(Saved entries)
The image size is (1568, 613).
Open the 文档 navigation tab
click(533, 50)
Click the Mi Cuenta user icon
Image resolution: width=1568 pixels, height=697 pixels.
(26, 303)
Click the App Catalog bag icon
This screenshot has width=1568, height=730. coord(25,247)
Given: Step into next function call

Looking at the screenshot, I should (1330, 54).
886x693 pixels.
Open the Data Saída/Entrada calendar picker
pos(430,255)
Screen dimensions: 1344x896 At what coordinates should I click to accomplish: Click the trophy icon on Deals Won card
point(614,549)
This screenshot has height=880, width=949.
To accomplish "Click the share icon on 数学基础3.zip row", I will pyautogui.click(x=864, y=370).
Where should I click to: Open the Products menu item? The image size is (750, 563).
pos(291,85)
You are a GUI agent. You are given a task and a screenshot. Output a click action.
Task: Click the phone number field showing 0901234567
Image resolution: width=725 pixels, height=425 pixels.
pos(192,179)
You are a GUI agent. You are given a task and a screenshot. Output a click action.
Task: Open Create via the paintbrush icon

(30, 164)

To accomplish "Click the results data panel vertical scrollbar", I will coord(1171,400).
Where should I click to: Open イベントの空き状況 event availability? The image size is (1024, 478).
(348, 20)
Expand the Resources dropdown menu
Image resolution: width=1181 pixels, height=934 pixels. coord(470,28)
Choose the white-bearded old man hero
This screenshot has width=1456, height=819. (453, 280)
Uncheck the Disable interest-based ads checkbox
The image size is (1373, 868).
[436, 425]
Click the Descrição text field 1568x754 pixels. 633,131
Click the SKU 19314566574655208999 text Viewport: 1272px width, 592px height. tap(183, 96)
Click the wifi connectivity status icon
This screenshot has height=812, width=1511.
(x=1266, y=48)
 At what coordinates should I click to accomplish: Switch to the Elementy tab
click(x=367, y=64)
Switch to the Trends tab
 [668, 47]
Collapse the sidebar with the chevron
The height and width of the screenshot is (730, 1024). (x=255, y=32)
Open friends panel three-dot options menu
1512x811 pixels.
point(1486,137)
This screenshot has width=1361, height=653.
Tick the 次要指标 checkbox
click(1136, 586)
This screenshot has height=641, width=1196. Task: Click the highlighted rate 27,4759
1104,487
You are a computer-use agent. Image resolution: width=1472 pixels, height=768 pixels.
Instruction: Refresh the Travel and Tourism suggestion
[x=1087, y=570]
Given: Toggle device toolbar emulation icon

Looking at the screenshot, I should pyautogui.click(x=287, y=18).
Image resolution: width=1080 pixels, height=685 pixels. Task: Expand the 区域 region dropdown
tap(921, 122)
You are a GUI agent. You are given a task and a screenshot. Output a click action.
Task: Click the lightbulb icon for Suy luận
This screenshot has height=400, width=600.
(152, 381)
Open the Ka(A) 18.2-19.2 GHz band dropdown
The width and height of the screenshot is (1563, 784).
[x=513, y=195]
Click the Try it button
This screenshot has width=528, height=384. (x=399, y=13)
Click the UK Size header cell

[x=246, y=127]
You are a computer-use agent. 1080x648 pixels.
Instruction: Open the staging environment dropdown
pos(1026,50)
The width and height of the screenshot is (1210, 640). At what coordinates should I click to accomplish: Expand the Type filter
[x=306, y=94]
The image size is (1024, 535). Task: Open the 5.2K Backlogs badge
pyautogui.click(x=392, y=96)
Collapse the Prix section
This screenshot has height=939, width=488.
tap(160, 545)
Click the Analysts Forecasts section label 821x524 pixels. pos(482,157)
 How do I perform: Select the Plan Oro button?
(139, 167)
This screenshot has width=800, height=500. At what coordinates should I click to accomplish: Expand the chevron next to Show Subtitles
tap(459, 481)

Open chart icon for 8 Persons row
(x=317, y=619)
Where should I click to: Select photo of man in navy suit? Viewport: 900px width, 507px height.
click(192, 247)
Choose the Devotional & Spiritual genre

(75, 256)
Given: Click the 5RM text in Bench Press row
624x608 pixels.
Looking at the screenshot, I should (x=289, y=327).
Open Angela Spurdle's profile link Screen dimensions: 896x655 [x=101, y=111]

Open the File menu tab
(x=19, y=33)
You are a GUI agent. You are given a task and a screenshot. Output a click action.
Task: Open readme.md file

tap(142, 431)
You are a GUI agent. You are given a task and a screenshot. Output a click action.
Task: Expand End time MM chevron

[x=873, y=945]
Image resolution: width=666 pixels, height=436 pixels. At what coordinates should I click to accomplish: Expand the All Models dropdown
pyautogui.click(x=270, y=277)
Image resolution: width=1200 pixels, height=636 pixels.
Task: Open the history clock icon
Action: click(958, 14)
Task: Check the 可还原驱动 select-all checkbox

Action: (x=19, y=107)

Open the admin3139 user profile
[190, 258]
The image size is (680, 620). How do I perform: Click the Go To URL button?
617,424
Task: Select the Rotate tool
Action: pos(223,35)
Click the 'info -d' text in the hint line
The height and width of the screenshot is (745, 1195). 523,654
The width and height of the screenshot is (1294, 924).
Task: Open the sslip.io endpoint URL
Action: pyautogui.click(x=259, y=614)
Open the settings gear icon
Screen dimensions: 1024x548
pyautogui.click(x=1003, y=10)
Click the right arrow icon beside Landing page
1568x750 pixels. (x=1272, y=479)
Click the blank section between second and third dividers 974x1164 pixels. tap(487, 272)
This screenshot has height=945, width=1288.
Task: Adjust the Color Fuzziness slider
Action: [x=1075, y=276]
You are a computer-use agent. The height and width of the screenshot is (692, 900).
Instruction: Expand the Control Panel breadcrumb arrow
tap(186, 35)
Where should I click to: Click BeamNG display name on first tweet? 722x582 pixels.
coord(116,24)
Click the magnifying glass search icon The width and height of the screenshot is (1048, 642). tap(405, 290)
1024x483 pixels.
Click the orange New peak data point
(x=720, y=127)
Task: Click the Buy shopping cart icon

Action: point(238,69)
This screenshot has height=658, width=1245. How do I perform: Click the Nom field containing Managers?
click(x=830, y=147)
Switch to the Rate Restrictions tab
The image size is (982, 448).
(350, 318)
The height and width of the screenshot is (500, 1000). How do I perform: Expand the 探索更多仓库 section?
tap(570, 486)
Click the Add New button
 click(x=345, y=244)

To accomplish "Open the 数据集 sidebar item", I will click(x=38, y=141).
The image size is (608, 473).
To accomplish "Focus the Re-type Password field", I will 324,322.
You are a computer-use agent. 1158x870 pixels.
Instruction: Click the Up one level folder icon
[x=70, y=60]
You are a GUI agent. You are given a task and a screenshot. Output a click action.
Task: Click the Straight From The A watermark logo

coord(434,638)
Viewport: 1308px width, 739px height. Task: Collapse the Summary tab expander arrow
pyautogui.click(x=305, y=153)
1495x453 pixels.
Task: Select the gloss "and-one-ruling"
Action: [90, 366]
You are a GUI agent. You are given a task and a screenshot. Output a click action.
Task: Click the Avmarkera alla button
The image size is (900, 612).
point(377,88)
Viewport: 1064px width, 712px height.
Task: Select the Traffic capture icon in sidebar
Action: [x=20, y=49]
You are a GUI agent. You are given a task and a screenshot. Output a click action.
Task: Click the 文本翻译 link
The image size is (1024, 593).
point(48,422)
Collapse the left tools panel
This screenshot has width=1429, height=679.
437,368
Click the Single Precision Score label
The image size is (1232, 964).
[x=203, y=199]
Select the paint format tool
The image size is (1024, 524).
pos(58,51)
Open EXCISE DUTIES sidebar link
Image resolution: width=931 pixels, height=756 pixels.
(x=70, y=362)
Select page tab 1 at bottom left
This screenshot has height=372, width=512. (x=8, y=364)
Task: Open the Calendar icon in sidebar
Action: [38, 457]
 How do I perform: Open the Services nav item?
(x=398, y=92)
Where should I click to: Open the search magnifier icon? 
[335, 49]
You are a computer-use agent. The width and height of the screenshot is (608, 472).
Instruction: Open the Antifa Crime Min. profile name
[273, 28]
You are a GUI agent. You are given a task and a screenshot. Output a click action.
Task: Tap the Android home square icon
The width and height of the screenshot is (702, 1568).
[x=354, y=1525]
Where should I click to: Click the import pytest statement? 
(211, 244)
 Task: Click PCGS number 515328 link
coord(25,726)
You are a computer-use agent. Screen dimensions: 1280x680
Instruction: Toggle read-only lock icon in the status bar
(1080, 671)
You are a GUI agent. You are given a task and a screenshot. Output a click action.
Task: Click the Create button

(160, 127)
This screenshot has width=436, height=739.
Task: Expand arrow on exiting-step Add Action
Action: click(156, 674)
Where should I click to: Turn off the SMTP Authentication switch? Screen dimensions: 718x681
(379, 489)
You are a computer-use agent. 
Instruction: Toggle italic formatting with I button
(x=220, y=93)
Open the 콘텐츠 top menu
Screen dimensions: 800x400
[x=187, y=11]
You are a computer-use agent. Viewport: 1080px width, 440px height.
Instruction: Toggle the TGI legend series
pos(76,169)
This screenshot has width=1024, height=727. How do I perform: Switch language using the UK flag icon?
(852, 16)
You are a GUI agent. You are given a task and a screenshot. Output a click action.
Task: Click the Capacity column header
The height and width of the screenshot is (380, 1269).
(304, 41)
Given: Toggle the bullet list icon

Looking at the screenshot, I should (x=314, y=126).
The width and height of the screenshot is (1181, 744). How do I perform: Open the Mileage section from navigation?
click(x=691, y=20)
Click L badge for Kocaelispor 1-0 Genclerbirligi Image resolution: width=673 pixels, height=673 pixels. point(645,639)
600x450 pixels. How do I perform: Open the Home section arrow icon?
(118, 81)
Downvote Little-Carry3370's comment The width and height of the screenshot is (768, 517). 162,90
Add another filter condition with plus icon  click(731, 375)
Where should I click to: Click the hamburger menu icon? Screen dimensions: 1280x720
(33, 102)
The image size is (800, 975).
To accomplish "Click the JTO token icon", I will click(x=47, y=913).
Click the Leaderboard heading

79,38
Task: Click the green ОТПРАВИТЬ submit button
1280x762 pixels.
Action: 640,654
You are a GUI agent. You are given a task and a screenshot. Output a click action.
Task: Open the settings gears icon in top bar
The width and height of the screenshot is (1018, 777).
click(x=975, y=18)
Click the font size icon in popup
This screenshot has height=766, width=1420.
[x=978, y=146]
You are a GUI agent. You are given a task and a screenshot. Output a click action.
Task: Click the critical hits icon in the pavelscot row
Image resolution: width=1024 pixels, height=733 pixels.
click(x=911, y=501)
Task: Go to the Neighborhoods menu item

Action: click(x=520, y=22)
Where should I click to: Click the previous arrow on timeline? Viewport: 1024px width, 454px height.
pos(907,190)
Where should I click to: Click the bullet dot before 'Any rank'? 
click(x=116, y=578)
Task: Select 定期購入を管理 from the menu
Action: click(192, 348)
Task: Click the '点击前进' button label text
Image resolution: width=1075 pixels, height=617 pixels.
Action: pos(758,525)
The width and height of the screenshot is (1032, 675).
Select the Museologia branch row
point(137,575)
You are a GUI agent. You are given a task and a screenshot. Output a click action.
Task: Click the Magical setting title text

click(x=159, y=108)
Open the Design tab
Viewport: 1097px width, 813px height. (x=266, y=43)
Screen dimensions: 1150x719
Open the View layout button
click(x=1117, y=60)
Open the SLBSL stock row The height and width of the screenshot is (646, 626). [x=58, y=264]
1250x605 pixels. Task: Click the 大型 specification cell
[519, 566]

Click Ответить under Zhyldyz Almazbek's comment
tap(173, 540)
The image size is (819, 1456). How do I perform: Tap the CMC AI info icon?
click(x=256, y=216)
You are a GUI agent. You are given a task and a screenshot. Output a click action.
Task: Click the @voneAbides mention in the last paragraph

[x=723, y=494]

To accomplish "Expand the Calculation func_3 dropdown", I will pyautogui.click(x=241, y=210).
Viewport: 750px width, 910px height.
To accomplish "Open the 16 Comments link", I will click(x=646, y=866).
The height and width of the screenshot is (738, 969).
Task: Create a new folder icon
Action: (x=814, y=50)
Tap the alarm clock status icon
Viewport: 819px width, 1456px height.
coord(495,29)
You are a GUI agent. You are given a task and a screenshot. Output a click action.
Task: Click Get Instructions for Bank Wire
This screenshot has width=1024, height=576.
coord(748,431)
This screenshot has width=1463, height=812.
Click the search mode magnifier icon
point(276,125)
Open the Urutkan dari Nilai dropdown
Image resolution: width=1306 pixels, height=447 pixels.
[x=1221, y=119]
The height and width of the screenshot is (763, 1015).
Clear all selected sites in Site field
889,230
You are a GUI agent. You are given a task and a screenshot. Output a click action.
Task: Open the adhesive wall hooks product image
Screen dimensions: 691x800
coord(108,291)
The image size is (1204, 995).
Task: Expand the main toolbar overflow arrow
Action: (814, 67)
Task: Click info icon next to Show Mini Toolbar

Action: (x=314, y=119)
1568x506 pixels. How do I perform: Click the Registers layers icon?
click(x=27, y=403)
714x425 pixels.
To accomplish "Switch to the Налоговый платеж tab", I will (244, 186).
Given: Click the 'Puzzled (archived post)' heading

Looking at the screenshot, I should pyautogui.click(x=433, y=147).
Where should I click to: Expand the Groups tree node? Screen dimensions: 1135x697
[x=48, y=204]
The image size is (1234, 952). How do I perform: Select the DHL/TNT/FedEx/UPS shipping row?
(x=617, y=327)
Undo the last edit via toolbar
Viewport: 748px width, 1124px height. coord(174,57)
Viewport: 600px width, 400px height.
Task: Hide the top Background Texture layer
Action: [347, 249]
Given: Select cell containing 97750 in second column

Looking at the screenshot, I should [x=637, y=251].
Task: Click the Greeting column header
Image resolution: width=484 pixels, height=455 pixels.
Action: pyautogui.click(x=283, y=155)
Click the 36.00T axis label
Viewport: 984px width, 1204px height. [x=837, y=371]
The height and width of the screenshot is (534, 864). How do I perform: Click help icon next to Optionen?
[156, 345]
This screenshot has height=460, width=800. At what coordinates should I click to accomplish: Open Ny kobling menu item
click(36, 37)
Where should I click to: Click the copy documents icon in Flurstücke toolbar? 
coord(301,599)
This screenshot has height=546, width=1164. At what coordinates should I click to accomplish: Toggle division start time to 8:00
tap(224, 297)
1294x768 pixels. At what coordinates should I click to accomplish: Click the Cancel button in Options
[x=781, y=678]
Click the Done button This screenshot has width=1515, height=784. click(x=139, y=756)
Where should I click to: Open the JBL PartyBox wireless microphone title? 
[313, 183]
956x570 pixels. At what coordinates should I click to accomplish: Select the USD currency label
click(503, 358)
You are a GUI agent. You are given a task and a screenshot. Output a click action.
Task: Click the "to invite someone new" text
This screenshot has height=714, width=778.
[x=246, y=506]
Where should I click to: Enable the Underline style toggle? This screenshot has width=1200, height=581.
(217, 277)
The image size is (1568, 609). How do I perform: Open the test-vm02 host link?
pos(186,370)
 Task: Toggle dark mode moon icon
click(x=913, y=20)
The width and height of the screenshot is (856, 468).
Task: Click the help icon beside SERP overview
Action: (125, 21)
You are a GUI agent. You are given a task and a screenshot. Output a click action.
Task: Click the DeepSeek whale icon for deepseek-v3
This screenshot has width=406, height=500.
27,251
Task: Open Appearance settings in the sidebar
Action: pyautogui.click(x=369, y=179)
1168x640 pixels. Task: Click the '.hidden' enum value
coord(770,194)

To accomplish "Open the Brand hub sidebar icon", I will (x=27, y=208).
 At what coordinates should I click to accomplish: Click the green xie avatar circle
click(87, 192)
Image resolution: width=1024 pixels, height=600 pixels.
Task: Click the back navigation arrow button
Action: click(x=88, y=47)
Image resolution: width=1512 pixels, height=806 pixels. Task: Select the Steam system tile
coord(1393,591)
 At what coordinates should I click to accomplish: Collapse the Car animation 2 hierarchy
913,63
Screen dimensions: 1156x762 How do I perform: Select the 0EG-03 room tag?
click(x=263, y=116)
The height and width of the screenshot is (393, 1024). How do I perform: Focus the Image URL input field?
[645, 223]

_WHAT THE TASK REQUIRES_. From the first line of the data through the line with "886x693 pixels.", quote each line exactly and add nothing else.

_WRITTEN REPLY_.
The image size is (1568, 613).
Open the 文档 navigation tab
click(533, 50)
Click the Mi Cuenta user icon
Image resolution: width=1568 pixels, height=697 pixels.
(26, 303)
Click the App Catalog bag icon
This screenshot has width=1568, height=730. coord(25,247)
Given: Step into next function call

Looking at the screenshot, I should (1330, 54).
886x693 pixels.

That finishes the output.